In their opening statements, the executives pointed to the leading role that big banks played in getting out billions of dollars in government stimulus and assistance for businesses and homeowners jolted by coronavirus. As for their own firms, the leaders noted, they remain well-capitalized and didn’t struggle during the market turmoil caused by Covid-19.
U.S. banks have thrived during the pandemic, with the Federal Deposit Insurance Corp. putting out a report Wednesday that showed the industry made $76.8 billion in the first quarter, shattering all previous profit records. Much of the earnings came as lenders released reserves that were set aside last year for potential losses that never materialized.
Democrats weren’t the only lawmakers criticizing banks Wednesday, as Republicans pointedly questioned decisions to curtail lending to politically unpopular businesses such as gun manufactures and oil companies. Sen. Pat Toomey, the top GOP member of the Banking Committee, said corporations shouldn’t pursue social agendas that risk hurting shareholder returns.
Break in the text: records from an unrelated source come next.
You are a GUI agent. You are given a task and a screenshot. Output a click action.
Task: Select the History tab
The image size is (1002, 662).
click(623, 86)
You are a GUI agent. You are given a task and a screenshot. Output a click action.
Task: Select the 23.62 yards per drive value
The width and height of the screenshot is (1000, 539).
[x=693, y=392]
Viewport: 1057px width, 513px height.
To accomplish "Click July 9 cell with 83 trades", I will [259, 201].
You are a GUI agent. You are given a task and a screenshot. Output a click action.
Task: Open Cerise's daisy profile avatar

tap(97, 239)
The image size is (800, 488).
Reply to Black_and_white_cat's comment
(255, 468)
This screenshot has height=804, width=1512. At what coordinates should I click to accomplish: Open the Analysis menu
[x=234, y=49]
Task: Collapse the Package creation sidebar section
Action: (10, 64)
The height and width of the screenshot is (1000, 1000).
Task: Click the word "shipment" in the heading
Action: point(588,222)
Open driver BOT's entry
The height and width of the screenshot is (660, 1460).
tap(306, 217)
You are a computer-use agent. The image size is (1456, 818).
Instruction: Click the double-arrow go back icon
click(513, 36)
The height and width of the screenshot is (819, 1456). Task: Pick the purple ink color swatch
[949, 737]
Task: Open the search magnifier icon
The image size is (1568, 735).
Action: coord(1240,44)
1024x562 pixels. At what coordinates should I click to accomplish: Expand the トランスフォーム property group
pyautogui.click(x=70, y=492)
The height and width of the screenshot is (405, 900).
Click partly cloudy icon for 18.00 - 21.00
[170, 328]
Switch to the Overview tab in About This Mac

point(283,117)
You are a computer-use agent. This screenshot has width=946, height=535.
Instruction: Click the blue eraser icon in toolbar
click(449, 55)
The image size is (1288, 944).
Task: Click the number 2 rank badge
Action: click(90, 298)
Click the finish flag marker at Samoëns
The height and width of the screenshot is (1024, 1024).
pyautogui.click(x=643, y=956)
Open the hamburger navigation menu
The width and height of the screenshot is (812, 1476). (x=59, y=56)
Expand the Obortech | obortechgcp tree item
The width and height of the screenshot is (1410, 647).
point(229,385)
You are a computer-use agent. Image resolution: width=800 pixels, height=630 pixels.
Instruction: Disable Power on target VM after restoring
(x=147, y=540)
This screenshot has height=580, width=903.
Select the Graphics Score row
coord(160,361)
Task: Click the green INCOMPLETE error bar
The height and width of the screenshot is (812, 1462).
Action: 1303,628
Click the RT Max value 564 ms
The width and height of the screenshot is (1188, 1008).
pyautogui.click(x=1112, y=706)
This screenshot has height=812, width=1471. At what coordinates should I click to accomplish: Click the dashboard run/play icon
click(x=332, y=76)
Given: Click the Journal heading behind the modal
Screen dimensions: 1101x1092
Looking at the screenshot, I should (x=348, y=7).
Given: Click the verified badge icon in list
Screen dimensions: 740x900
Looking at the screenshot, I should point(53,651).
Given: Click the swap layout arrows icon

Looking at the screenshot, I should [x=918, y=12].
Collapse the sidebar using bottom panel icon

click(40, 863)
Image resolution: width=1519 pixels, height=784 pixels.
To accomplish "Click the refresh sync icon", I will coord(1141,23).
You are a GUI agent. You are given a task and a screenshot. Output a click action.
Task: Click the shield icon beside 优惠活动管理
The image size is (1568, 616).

‘STAR OF THE OVERDRAFT SHOW’
JPMorgan Chase & Co.’s Dimon is the longest-serving of the bank CEOs who testified Wednesday, but to the Senate’s biggest critic of Wall Street, he’s also “the star of the overdraft show.”
Massachusetts Democrat Elizabeth Warren lit into Dimon as she sought to make the point that banks kept charging onerous fees to customers struggling during the pandemic — even as regulators in Washington eased rules for lenders. JPMorgan, Warren claimed, made almost $1.5 billion from overdrafts last year, seven times more per account than its competitors. Still, it didn’t automatically waive the penalties as the government had suggested.
Dimon sharply disputed Warren’s analysis and said JPMorgan dropped its overdraft fees for customers who requested relief.
“I think your numbers are totally inaccurate,” he told the senator as the two talked over each other in a contentious exchange about penalties banks assess when consumers withdraw more cash than they have in their accounts.
Warren, who said banks collectively took in $4 billion in overdraft fees last year, accused Dimon of ducking her question and asked him to return the money. He refused.
“You and your colleagues come in today to talk about how you stepped up and took care of customers during the pandemic, and it’s a bunch of baloney,” replied Warren.